What’s your usecase that’s broken by this behavior?

Cheers,
Enrico

mwilkins · February 9, 2021, 7:26pm

Well, anything that depends on the order of the rows, but mainly friend trees. If friends are considered the only use-case for row-ordering, then indeed, this is not a bug.

eguiraud · February 10, 2021, 8:38am

In many cases rows are independent (as in, independent physical events) and order does not matter. Order relative to other TTrees of course matters, hence the problem with friend trees.

In 6.22 you can’t use a “shuffled tree” as a friend unless you manually unset a certain flag in that TTree.

In 6.24 (being released in O(few weeks)) we filled a feature gap and added support for indexed friend trees in RDataFrame, so you can use one of the TTree columns as an index to recover ordered access into the shuffled TTree if needed.

mwilkins · February 10, 2021, 12:05pm

This seems like strange behavior for an (otherwise) ordered data structure, but friend trees are my only use-case, so this doesn’t currently break anything for me.

There are, however, workflows where this could be a problem. For example:
Tree1 created in ROOT
→ Tree2 created from Tree1 using ROOT with ImplicitMT
→ Tree3 created from Tree2 using pandas dataframe
→ Tree1.AddFriend(Tree3)
This involves leaving the ROOT package, and one could see it as a case of outside programs not providing feature support. But since ROOT is designed to work with other storage formats and be somewhat interoperable, I think it would be appropriate for Snapshot to throw a warning when writing out with ImplicitMT turned on.

eguiraud · February 10, 2021, 12:23pm

I think a runtime warning is too much (it would affect all programs that currently use RDF+multi-thread+Snapshot, and that’s a lot of programs) – but we can certainly add a big-letter warning to Snapshot’s docs.

It would be also nice to have an option to force Snapshot to maintain entry ordering (at the cost of performance and RAM): that’s a stretch goal for this year’s plan of work.

nmangane · February 11, 2021, 1:04pm

Would this operate via a cache for ‘forward’ results that wait until the thread handling earlier chunks finishes and writes out?

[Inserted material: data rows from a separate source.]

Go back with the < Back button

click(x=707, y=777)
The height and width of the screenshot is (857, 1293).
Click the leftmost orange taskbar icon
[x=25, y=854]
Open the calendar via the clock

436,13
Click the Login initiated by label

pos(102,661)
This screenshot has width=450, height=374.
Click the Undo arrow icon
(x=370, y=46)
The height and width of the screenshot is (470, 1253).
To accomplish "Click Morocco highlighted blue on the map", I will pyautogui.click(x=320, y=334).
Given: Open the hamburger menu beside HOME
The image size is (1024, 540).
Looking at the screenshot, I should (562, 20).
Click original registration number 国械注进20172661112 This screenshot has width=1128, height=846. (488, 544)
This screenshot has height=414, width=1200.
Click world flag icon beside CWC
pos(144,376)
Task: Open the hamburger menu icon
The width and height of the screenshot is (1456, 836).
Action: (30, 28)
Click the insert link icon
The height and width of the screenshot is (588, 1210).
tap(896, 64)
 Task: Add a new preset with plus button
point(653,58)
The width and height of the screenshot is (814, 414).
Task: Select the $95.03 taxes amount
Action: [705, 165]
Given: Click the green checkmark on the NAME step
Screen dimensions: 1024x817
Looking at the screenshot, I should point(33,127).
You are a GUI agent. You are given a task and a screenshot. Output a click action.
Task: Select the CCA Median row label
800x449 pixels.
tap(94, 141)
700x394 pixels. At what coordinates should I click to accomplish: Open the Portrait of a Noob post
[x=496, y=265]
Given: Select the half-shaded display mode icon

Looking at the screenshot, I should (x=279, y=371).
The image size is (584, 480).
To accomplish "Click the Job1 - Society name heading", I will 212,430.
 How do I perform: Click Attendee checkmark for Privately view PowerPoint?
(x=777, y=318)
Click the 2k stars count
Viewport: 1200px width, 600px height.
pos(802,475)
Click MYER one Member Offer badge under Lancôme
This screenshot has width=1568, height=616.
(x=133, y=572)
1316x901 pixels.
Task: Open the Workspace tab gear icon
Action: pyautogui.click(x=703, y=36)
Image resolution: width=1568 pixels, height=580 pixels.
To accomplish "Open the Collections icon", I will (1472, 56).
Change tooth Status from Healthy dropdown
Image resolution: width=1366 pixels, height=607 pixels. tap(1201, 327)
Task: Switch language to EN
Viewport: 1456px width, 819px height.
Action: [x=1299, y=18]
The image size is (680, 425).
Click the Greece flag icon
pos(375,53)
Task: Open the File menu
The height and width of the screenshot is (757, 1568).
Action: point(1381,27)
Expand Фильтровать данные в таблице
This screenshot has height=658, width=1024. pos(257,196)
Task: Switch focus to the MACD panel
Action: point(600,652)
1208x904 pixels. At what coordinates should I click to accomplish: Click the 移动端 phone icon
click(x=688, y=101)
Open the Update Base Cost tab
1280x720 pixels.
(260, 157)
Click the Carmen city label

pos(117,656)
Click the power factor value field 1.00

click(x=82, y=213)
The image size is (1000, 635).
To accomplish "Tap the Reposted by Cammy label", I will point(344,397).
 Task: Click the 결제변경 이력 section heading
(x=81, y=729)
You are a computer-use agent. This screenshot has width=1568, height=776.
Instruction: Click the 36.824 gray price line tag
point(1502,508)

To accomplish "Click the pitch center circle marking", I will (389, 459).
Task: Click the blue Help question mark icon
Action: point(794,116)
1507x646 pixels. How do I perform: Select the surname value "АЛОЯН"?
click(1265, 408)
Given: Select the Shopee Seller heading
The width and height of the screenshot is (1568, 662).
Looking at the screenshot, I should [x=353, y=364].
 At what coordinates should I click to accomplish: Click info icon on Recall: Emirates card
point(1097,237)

By the way, is simultaneous snapshots supported right now? I think I tried this in version 6.20 or 6.18 and trying to snapshot two different nodes at the same time resulted in seg faults (i.e. I split the data into two or four distinct datasets and want to dump them to separate root files with one processing loop). I ended up predicting the largest of them (pretty asymmetric), writing that one out immediately and putting the remaining sets into Cache, then snapshotting those one at a time. Of course, this is shifting performance bottlenecks around and had some severe limitations with the memory available.

eguiraud · February 11, 2021, 1:16pm

That’s the only idea I have for now, because it works well with the design of TBufferMerger, which Snapshot uses for multi-thread writes to a ROOT file – there is already a thread-safe queue of buffered “clusters ready to be written out”, we would “just” need to switch from FIFO to an ordered processing (much easier said than done, but it’s what I have so far). The main problem is that memory usage, in this scenario, might have hard-to-predict, highly undesirable long tails.

Assuming each Snapshot writes to a different file, I think it has always been supported. In other words, please report the bug, ideally with a self-contained reproducer, at Issues · root-project/root · GitHub .

Cheers,
Enrico

eguiraud · February 19, 2021, 2:32pm

[DF][NFC][skip-ci] Warn about "shuffled" output TTrees in Snapshot docs by eguiraud · Pull Request #7259 · root-project/root · GitHub adds a warning about this behavior to Snapshot’s docs.

mwilkins · February 19, 2021, 2:45pm

Thanks!

system · March 5, 2021, 2:46pm

This topic was automatically closed 14 days after the last reply. New replies are no longer allowed.